A quick hiss and the clink of metal on glass woke me from my shock as the man handed me an opaque green bottle.

"Here you go, son." He winked as I accepted the beer by reflex. "Let's just not tell your mom about this one, all right?"

"Dad?" I said. "How are you here?"

I looked around me once more, "Where are we?"

The water seemed to stretch out infinitely in all directions, as if the small boat was adrift in the middle of the ocean. There were no gulls or the familiar sounds that would indicate nearby land.

I recognized this boat, but we'd only ever used it on the lake at my cousins' place. It wasn't built to go out this far.

"So many questions," he said. "Why don't we just fish?"

He reached down and picked up an old bamboo rod with a cork handle, as he did my eye was drawn to an old tackle box. The box was grey and dented, still bearing the scars of two generations of father-son fishing trips. On the front, just below the clasp, was an old sticker, peeling and faded. I could barely tell what cartoon it depicted, but I remembered putting it there as a child.

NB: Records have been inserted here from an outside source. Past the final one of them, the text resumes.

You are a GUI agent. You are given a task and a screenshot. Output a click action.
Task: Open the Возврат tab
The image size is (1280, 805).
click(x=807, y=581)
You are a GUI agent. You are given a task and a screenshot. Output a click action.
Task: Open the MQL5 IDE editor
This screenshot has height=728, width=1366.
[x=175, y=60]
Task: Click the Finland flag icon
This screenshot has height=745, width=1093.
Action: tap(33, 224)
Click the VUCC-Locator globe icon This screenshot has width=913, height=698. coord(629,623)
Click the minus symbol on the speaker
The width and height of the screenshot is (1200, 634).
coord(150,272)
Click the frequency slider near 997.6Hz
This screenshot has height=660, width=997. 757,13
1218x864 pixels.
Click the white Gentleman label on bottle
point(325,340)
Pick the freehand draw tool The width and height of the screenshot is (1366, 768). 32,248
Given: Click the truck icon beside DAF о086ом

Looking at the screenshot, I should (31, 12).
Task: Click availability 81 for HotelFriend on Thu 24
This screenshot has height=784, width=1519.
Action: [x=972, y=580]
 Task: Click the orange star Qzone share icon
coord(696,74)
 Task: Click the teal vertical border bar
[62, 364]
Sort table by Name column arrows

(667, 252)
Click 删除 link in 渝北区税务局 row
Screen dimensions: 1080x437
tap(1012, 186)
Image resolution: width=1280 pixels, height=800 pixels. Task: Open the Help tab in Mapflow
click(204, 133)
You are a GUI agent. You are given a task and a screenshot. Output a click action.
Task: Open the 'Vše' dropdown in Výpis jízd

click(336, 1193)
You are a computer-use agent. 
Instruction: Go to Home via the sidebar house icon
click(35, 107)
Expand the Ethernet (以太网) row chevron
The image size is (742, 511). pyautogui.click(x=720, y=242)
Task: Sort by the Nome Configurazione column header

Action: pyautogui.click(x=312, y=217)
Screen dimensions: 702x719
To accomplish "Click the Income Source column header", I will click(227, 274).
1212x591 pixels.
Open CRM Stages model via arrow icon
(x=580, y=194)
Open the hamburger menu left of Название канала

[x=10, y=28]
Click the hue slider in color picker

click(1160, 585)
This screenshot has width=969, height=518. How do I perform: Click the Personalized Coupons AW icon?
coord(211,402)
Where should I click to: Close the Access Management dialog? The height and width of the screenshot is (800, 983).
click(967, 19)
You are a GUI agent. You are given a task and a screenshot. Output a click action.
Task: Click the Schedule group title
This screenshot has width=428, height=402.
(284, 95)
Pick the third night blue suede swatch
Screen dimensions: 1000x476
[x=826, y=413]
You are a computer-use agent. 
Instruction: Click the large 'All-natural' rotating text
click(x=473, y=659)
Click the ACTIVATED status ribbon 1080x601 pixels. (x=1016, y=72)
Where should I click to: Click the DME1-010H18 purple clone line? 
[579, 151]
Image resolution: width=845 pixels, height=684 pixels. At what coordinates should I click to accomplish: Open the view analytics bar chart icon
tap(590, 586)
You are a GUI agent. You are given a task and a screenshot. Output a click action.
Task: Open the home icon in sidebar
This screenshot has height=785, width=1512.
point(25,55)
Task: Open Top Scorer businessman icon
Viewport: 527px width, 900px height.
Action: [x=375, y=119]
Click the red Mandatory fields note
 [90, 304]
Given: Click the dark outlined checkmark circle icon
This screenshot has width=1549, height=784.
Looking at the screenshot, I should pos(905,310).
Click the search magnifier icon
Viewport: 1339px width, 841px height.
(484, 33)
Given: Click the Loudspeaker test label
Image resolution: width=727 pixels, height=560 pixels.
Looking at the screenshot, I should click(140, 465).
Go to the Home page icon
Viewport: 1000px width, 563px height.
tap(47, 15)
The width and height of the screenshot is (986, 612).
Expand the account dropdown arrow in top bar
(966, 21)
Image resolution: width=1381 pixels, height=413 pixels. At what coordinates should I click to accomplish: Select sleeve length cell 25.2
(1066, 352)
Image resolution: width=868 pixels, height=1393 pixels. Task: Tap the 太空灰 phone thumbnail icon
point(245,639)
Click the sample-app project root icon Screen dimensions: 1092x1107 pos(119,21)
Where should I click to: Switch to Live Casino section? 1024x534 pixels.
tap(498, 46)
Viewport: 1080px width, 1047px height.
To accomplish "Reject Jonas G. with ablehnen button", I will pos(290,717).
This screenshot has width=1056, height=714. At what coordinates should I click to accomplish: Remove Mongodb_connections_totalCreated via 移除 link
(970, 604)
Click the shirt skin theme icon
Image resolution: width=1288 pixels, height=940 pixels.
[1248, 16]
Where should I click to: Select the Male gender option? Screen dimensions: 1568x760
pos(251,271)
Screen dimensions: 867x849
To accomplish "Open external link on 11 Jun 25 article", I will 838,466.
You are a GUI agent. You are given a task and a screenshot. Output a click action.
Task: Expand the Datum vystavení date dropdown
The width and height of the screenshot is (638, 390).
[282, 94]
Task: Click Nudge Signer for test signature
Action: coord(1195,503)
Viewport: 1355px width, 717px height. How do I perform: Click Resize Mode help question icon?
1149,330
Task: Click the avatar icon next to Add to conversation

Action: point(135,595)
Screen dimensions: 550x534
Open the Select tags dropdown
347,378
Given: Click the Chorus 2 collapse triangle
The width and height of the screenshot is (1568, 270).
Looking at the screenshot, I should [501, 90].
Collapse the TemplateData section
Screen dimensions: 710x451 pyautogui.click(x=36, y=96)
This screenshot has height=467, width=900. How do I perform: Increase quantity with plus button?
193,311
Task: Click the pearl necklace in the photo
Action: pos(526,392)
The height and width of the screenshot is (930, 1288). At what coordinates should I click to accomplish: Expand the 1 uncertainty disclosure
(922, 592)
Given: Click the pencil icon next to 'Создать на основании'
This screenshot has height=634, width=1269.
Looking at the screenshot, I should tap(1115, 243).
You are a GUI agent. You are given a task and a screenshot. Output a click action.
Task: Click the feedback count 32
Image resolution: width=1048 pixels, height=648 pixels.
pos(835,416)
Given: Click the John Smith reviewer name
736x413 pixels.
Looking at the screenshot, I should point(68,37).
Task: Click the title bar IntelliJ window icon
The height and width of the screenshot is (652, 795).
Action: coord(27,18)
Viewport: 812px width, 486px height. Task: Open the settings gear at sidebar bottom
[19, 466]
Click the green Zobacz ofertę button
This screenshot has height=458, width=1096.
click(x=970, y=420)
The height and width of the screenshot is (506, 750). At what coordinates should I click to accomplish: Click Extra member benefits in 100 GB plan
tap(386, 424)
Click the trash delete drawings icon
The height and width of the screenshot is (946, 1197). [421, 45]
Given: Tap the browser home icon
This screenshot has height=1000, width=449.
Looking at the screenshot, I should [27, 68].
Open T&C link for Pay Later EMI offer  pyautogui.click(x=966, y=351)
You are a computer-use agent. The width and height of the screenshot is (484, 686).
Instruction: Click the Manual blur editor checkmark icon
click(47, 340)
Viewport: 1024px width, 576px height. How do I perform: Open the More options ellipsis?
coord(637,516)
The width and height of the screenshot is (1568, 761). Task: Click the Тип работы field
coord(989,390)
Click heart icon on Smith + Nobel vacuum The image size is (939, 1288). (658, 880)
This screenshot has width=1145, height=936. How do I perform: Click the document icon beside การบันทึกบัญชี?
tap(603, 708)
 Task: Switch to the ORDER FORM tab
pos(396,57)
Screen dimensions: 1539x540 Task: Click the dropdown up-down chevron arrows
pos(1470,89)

The memories hardly felt real, as if they had happened to someone else. I just couldn't reconcile that time with the way the world was now.

"This isn't real," I said. I stood, steadying myself as the small boat rocked. I threw the bottle smashing it across the bow. It shattered, raining small pieces of glass onto the floor as the rest sank into the ocean.

I found it hard to get angry. Despite trying to rile myself up enough to confront this imposter I remained calm. Unnaturally so. I could only act out what I felt I would do if I was truly angry.

I yelled, kicking at the side of the boat causing it to tip further before steadying itself.

"Isn't it, though?" said the thing wearing the face of my father. He ignored my outburst, as if he saw through the act.

"No," I said. "You can't be real. This is an illusion, a fantasy."

"Oh, that." He waved his hand in dismissal. His smile now crossed his face from one ear to the other. "This place is as real as any other. The fact that it doesn't exist hardly matters.

"We can feel, interact with, and even change it." He cast a line into the water and I could hear a small splash as a red and white bobber gently rolled on the surface of the water. "And do not believe, even for a moment, that what happens here doesn't have consequences."

The boat rose up as a wave passed under us. A massive shadow now darkened the water beneath the row boat. I leaned over the edge of the boat to look, the shadow moved quickly but was massive enough that it still took almost a minute for it to pass. As it went I saw the bobber disappear with the twang of a broken line.

"Things exist here, churning beneath the water. Things best left alone," said the voice of my father.

"And are you one of those things?" I asked. "What do you want with me?"